***** RECORDED DATA *****
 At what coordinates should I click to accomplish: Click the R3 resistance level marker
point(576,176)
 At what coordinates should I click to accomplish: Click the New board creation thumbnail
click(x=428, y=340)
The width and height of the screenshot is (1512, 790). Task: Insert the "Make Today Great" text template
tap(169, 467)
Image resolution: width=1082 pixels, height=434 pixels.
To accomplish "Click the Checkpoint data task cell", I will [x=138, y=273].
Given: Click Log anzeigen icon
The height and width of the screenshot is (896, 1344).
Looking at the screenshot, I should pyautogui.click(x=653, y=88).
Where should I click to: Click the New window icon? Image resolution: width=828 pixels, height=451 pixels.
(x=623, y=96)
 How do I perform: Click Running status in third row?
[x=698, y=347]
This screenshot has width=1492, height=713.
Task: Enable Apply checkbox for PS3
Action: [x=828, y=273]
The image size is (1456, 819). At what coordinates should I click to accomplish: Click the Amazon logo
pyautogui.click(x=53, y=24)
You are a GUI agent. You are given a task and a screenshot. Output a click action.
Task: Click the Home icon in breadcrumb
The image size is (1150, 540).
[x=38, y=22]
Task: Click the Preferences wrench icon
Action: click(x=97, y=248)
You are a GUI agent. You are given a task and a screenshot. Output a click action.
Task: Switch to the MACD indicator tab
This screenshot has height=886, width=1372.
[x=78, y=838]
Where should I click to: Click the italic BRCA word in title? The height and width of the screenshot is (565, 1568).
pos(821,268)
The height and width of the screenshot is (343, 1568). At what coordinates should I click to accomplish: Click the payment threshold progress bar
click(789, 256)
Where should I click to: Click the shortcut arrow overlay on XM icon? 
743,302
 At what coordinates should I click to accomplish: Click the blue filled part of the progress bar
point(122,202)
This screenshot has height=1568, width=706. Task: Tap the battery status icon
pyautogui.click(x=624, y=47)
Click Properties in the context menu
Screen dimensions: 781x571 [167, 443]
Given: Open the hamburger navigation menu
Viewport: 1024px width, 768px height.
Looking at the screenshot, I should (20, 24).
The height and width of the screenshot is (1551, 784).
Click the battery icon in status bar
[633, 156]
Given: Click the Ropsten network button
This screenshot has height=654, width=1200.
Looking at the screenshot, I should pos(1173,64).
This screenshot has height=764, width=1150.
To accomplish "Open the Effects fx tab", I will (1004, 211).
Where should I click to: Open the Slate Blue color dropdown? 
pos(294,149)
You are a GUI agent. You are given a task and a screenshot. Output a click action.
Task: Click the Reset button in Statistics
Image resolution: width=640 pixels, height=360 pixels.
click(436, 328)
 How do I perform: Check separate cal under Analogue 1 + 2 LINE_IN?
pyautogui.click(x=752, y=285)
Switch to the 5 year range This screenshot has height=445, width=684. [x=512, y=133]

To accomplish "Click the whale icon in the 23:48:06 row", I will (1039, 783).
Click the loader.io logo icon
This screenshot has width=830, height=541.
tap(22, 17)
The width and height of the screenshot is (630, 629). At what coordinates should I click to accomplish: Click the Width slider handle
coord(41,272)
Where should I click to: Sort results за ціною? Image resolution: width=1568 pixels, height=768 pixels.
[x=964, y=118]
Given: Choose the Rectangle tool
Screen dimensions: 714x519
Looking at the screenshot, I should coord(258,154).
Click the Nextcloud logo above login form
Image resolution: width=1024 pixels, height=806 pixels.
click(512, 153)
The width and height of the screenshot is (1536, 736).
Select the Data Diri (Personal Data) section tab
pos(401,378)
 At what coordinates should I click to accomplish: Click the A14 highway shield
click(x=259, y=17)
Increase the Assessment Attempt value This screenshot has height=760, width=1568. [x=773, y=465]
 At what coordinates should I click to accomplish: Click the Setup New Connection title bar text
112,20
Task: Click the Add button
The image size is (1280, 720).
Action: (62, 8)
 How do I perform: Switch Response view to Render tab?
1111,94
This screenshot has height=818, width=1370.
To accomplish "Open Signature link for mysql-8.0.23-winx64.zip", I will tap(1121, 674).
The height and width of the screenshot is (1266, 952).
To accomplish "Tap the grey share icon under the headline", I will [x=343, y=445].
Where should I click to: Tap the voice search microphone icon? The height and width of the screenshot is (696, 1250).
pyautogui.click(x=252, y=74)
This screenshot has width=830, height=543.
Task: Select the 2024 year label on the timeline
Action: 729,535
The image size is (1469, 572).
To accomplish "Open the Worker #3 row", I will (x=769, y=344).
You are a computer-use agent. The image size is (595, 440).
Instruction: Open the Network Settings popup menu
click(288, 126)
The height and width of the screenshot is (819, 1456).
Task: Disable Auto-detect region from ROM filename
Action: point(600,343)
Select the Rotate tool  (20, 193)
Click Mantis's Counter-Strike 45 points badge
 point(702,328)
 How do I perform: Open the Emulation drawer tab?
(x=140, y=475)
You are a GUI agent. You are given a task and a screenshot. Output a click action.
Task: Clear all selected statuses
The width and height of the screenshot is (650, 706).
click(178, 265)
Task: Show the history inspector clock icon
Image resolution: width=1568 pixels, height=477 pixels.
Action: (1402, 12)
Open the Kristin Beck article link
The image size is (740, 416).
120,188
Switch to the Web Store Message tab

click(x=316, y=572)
*****
## THE REQUEST:
Print the lines of the records above again, unchanged, starting at the line containing "The width and height of the screenshot is (1536, 736)." and ending at the line containing "Increase the Assessment", with both of those lines included.

## SOLUTION TO THE PROBLEM:
The width and height of the screenshot is (1536, 736).
Select the Data Diri (Personal Data) section tab
pos(401,378)
 At what coordinates should I click to accomplish: Click the A14 highway shield
click(x=259, y=17)
Increase the Assessment Attempt value This screenshot has height=760, width=1568. [x=773, y=465]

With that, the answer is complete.